From Idea to Execution: Building an Algorithmic Crypto Trading Bot (Part 1)

From Concept to Data — Preparing to Train a Crypto Trading Bot

Teo Miscia
5 min readJan 4, 2025
Photo by Dylan Calluy on Unsplash

Have you ever wanted to build a trading bot that not only trades crypto automatically but also optimizes its own strategy? That’s precisely what this series aims to show. In Part 1, we’ll explore the motivation behind this bot and walk through how we gather, merge, and preprocess the massive amounts of historical crypto data required to train a machine learning model.

Why Build an Algorithmic Crypto Trading Bot?

A few years ago, I attempted to use genetic algorithms to optimize trading parameters for a specific strategy. Although that project remained unfinished, it fueled my desire to start fresh. This time around, the goal is to:

  • Automatically optimize parameters across multiple timeframes and indicators.
  • Automatically discover a winning strategy that can adapt to the ever-volatile crypto market.

This challenge not only helps me refine my machine learning skills but also leverages hardware I have for computationally heavy tasks (like backtesting and distributed training, which we’ll explore later in the series).

My Background in Crypto and Algo Trading

Before beginning this project, I had some experience with day trading on Binance and BitMEX and even wrote Ethereum smart contracts to operate on decentralized exchanges (DEXes). While that foundation helped me navigate the crypto landscape, I wanted a more advanced, automated approach — something that could learn and adapt on its own.

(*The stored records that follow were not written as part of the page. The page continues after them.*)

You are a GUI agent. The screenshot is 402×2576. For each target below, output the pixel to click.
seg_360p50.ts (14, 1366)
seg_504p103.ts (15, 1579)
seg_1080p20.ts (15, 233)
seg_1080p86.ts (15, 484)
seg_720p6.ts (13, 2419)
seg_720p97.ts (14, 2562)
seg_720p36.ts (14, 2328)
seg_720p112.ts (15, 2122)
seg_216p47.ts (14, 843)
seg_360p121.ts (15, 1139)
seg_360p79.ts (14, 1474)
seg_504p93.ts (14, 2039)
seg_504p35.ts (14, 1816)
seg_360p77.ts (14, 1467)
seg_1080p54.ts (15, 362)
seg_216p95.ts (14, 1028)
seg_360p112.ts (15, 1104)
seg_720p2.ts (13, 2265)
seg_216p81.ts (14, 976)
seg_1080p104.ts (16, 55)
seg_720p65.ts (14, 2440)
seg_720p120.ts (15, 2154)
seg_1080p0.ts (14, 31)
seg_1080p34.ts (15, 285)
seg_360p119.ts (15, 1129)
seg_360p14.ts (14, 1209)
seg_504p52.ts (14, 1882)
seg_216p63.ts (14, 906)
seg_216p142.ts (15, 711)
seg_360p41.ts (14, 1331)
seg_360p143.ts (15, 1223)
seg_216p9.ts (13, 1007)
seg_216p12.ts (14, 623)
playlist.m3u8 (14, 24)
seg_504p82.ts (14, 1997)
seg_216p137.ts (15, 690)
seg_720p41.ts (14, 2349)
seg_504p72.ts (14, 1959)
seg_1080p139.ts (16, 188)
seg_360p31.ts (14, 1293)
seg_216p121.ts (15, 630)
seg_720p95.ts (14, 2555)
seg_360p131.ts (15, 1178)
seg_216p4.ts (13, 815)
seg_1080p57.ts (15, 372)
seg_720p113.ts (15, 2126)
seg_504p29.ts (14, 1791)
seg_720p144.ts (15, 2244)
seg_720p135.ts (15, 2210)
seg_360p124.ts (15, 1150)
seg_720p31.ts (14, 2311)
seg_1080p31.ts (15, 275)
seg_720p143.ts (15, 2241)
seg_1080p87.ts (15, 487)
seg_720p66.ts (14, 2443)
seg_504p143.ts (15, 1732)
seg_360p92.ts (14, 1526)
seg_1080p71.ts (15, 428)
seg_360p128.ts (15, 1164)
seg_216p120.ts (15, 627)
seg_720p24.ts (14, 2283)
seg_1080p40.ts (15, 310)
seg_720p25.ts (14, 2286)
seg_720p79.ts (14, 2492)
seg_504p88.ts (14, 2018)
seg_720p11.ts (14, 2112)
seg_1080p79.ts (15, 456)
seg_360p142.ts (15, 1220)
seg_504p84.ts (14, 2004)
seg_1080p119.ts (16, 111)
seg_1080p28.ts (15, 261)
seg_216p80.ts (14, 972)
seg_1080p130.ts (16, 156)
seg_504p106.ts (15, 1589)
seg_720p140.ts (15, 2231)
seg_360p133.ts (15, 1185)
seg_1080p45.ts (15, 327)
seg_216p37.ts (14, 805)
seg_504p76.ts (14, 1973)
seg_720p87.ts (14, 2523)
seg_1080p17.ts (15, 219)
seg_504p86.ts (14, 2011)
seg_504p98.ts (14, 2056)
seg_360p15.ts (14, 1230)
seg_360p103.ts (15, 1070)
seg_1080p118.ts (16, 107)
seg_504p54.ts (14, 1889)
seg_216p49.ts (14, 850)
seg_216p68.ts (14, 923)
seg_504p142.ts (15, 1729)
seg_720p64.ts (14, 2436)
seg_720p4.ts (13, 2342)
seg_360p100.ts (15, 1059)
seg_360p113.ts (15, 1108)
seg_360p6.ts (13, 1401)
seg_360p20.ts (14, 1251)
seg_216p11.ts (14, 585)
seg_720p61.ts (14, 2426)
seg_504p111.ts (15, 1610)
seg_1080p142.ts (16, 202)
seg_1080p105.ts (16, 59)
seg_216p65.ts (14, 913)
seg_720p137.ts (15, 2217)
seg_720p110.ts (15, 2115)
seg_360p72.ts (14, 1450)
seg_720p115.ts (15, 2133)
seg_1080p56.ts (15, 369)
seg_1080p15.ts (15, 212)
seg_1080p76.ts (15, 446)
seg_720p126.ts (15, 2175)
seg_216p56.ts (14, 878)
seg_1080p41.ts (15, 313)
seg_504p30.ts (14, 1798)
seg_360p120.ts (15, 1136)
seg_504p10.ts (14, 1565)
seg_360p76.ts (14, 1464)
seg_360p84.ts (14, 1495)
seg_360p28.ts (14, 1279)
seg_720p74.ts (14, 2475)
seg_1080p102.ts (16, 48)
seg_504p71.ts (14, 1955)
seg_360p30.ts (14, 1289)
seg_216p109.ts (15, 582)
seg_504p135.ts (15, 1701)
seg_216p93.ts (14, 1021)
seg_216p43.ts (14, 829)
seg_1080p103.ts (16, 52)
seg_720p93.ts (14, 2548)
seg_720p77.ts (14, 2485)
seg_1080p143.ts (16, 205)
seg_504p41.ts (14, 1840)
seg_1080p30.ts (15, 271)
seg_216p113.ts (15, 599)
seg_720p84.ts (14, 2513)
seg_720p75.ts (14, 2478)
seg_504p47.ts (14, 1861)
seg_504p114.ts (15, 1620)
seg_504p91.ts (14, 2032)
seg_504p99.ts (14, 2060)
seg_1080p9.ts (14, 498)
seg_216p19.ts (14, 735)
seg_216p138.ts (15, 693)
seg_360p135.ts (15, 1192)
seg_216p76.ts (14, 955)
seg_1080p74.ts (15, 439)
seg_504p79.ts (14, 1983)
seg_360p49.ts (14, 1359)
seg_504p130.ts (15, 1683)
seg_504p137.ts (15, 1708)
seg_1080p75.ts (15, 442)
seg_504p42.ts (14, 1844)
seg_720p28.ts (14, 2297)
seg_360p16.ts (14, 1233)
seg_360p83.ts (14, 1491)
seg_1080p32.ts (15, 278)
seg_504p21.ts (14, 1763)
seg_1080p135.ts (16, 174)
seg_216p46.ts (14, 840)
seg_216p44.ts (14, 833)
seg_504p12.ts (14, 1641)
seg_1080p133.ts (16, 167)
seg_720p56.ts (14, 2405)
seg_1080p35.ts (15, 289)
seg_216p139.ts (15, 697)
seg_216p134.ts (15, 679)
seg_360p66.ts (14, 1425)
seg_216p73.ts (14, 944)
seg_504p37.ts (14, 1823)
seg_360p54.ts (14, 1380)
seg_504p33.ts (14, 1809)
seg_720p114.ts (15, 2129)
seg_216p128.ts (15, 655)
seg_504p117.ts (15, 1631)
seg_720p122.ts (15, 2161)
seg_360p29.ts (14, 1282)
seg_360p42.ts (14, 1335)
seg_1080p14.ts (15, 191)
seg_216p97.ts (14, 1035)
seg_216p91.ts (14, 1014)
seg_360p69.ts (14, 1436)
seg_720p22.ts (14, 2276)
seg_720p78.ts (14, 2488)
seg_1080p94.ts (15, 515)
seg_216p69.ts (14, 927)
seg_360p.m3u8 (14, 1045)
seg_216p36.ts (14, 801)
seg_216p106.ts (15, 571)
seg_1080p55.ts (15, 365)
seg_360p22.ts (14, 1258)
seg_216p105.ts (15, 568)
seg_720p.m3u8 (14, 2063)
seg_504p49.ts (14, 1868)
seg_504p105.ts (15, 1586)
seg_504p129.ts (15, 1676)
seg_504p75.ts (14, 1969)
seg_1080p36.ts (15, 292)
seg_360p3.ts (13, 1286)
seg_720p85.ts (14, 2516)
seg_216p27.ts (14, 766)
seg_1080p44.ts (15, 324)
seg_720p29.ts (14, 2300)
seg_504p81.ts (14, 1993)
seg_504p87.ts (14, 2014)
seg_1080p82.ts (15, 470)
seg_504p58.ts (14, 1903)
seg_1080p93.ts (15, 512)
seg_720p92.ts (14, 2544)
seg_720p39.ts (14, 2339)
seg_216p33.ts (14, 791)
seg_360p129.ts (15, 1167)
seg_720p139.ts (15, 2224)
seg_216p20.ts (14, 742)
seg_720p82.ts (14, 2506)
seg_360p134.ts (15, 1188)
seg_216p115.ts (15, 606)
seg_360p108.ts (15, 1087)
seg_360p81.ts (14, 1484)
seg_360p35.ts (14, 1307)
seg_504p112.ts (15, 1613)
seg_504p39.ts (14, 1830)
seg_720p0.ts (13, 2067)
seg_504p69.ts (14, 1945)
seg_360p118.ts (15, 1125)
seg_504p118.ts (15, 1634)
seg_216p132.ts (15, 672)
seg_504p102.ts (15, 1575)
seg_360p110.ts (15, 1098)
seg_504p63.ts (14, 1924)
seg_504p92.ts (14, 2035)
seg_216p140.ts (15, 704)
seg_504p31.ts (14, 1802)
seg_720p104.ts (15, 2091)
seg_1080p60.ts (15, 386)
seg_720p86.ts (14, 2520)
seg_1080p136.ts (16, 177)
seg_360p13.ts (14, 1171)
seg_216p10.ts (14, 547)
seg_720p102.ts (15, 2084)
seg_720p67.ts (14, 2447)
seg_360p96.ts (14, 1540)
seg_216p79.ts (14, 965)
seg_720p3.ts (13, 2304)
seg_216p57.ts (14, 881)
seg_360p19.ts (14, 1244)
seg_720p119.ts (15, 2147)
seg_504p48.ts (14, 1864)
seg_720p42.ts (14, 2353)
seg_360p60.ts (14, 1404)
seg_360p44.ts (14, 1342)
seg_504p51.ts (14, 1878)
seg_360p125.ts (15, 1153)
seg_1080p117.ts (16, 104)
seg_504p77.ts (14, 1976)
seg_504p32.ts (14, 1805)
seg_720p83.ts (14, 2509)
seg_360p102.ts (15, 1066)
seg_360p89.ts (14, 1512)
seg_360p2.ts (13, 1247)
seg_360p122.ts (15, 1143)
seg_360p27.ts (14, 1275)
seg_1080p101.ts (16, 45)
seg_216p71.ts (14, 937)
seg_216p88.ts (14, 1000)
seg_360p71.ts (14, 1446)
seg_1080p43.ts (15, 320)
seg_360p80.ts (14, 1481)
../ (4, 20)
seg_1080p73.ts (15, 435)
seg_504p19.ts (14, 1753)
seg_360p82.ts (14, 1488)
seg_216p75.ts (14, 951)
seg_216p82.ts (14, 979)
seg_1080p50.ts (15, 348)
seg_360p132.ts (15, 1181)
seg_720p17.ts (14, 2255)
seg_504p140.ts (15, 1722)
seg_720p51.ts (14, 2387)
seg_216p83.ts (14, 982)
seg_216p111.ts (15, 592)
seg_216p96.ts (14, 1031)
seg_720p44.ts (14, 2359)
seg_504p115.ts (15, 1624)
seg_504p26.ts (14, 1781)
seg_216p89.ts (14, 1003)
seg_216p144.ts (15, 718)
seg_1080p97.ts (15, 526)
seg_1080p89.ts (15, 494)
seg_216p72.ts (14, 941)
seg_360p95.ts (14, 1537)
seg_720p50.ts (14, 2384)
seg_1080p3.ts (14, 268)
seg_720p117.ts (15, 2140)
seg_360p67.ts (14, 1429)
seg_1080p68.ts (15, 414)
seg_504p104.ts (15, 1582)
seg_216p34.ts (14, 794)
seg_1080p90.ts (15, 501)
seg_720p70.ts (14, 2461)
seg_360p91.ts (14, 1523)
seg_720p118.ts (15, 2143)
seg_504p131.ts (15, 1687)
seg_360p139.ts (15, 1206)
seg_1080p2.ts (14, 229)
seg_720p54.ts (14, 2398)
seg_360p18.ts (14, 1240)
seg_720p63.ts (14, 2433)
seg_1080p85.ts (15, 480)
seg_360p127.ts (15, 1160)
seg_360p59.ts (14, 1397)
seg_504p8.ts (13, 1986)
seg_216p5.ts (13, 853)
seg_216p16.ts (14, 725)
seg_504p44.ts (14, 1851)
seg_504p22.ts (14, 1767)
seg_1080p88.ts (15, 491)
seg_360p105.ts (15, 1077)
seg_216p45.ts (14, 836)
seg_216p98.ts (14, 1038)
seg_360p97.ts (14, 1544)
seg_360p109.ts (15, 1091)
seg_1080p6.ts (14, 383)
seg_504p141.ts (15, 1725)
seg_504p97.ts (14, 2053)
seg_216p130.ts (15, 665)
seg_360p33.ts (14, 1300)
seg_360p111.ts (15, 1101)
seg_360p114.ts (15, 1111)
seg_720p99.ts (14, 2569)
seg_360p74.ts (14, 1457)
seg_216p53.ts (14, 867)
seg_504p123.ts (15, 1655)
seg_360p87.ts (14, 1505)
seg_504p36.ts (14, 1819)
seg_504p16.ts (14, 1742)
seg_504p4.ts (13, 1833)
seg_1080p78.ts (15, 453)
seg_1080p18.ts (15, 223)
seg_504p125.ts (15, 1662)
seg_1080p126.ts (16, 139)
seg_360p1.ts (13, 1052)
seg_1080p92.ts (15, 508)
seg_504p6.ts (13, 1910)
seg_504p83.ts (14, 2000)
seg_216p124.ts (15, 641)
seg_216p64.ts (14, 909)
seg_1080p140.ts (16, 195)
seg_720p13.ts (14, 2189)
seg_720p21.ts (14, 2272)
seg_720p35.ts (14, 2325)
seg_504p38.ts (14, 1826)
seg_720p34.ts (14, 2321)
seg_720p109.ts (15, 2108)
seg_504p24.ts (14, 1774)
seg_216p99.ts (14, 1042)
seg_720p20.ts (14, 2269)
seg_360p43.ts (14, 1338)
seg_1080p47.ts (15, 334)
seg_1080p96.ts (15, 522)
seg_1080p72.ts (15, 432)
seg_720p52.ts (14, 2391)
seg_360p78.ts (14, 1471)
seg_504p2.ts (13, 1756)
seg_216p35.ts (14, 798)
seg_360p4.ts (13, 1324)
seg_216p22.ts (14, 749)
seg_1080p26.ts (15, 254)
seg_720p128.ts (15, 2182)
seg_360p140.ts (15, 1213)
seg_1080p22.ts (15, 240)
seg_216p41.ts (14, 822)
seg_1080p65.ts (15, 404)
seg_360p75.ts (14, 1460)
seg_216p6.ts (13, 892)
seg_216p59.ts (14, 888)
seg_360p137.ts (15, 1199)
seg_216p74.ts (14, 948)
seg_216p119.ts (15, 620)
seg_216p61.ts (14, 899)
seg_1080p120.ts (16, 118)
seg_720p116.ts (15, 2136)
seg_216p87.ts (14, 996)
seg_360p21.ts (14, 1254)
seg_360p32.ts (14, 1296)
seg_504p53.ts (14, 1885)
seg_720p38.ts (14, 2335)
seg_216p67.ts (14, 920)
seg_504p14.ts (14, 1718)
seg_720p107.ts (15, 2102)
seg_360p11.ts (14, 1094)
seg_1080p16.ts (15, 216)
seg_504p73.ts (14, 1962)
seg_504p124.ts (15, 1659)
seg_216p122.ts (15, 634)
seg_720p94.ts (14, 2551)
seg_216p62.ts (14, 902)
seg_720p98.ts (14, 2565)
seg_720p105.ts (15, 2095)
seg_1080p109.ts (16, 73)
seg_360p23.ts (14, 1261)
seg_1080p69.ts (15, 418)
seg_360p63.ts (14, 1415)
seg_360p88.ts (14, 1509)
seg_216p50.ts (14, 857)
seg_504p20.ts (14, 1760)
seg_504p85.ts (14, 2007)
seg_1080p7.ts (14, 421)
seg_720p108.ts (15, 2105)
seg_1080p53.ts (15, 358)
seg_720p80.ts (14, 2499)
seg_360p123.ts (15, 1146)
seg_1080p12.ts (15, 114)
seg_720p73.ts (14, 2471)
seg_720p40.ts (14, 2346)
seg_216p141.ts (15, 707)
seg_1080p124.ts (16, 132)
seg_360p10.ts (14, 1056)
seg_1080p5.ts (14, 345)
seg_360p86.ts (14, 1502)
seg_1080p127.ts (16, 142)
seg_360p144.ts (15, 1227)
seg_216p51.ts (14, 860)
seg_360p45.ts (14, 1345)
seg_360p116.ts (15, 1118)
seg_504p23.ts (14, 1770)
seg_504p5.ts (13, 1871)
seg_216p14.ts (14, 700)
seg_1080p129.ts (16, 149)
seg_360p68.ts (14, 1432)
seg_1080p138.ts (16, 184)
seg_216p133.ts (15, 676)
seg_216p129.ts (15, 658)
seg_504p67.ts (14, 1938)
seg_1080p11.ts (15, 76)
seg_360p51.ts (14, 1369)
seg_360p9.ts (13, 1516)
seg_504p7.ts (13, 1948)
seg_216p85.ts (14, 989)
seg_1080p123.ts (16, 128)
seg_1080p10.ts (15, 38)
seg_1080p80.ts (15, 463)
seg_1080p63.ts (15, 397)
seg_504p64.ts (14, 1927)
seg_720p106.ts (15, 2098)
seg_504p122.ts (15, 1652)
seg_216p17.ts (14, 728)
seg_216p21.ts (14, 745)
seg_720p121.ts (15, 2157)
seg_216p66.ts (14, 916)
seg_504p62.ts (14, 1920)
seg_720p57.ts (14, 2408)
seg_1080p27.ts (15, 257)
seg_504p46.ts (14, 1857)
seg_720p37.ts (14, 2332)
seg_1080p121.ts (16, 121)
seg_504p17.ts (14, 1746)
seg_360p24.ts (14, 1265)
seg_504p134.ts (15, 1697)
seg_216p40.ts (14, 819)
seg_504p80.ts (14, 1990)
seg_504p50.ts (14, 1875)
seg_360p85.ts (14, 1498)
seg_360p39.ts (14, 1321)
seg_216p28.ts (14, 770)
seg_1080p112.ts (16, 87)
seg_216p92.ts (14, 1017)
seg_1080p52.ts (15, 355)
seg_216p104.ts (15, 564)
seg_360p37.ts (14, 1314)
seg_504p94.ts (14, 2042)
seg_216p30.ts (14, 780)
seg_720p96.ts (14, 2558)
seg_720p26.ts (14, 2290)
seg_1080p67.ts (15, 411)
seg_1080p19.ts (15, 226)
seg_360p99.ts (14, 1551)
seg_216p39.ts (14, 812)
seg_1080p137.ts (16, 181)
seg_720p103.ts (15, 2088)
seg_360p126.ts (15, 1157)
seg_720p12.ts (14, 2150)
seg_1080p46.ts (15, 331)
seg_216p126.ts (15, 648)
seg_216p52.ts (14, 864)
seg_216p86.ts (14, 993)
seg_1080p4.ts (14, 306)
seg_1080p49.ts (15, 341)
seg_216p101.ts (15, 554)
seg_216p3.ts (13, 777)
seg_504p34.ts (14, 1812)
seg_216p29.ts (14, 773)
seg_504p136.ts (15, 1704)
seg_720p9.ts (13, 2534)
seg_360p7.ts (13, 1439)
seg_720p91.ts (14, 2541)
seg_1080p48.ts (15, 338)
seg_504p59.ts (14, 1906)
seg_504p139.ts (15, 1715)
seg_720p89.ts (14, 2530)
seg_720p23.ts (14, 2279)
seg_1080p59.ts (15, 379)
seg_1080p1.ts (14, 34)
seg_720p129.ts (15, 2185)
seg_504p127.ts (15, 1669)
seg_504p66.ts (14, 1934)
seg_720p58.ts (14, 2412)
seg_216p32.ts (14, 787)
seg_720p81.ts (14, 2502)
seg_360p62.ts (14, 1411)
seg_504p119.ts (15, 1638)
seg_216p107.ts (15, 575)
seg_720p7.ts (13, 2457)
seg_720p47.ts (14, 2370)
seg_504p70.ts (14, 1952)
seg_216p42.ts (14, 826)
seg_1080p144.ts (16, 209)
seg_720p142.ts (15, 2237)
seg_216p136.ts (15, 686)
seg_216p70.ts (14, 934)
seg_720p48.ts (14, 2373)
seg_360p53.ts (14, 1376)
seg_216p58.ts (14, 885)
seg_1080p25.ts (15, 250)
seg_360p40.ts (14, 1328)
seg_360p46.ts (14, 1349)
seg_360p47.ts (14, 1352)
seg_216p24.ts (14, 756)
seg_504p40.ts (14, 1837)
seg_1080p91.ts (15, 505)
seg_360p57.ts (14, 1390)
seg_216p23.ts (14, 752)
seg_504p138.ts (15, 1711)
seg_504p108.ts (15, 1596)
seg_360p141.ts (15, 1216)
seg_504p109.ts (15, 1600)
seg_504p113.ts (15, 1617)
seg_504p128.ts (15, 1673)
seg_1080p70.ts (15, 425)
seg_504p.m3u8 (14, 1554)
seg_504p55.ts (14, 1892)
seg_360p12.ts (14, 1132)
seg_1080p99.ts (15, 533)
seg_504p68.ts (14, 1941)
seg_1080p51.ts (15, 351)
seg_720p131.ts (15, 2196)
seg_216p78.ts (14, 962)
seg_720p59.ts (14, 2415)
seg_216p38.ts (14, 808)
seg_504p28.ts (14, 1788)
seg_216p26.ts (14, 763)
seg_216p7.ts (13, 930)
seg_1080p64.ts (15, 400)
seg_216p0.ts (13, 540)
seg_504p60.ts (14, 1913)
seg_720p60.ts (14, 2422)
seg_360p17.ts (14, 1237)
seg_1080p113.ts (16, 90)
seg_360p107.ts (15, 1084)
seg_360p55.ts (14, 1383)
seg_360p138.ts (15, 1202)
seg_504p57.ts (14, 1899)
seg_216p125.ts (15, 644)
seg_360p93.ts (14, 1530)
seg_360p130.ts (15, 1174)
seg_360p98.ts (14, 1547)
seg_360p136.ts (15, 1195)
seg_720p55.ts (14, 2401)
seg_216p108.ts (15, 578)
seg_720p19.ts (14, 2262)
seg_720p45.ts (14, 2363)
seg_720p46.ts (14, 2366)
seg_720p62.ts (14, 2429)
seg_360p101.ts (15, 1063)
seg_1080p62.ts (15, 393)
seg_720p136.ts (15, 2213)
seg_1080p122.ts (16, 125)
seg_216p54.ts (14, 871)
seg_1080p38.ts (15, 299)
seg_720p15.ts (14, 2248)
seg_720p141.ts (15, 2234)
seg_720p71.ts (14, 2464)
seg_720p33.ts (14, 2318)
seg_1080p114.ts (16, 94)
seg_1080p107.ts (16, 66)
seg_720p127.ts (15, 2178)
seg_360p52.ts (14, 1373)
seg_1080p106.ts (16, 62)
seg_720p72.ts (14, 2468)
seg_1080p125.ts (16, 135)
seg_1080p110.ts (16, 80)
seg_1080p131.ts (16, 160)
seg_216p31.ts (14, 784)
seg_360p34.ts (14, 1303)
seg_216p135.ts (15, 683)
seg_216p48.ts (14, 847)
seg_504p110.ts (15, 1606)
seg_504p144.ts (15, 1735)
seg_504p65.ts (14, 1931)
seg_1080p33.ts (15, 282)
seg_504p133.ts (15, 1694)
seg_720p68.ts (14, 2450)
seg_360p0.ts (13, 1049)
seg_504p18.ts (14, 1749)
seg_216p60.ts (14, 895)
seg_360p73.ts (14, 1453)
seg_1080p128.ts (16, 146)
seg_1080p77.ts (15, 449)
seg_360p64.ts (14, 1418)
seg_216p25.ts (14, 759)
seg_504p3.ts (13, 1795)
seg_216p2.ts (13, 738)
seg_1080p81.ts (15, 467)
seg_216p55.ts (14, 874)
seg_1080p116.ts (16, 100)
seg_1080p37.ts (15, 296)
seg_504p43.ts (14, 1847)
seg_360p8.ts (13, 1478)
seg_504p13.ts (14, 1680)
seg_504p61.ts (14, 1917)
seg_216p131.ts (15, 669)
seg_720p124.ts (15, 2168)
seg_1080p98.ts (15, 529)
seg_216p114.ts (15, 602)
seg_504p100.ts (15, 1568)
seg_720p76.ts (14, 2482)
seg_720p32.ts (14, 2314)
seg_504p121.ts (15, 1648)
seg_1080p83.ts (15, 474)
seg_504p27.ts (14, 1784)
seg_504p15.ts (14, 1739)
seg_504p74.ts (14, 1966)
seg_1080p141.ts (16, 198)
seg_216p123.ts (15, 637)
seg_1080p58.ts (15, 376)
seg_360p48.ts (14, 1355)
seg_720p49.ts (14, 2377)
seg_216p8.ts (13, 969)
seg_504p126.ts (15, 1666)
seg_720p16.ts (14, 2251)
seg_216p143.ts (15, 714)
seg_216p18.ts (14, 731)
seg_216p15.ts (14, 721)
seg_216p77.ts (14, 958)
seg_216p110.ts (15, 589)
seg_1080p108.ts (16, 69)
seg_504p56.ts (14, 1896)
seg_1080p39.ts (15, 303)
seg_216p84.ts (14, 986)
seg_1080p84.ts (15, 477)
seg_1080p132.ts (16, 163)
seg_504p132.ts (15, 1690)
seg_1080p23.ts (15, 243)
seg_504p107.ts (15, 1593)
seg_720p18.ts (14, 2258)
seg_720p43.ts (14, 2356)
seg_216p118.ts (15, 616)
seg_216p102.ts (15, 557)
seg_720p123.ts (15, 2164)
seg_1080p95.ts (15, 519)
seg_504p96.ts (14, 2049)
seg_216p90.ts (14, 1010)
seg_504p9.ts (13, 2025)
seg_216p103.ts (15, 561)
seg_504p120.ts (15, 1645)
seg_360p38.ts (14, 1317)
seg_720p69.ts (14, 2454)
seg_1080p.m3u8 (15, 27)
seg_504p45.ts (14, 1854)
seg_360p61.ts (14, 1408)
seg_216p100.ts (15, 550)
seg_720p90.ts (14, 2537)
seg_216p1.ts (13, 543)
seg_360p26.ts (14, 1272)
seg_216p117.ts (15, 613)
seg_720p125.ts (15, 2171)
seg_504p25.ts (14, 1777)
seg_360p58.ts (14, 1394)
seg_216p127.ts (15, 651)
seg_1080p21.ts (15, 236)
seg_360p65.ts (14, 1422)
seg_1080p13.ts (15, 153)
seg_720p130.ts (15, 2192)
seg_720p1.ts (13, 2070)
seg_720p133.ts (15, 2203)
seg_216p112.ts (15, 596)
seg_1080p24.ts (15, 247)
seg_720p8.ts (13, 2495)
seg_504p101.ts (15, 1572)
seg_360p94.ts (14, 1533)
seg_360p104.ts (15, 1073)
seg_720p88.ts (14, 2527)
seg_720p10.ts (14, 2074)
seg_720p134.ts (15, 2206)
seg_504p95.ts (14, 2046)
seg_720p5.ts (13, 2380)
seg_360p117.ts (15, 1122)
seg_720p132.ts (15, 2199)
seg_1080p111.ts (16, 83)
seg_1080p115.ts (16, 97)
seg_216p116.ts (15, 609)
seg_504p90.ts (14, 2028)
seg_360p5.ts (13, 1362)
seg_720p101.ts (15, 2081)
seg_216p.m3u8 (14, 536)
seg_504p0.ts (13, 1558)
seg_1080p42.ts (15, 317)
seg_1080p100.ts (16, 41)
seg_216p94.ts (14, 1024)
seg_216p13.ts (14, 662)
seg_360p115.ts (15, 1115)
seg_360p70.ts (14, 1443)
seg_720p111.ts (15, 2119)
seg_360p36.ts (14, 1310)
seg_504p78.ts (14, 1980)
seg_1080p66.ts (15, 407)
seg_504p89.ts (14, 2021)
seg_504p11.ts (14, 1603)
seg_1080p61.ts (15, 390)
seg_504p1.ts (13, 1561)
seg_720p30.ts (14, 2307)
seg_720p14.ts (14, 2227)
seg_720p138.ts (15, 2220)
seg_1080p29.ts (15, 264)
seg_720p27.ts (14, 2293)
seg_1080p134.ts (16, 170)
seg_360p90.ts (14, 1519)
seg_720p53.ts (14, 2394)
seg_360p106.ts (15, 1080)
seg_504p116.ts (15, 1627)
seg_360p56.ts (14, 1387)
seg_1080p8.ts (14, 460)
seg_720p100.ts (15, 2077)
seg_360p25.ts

Data Sources: Where I Get My Historical Crypto Data

For this project, Binance is my primary source of historical crypto data due to its high-volume BTC/USDT futures market. I gathered all trades from 2021–01–01 to 2024–12–01, creating a massive dataset. If you’d like to replicate this, there are two main avenues:

  1. Public GitHub Projects
    Several repositories provide scripts to pull historical data directly from Binance’s APIs.
  2. Paid Data Services
    For a small monthly fee, you can subscribe to services offering neatly packaged historical data.
    One service I used is https://www.cryptodatadownload.com/ (no paid referall)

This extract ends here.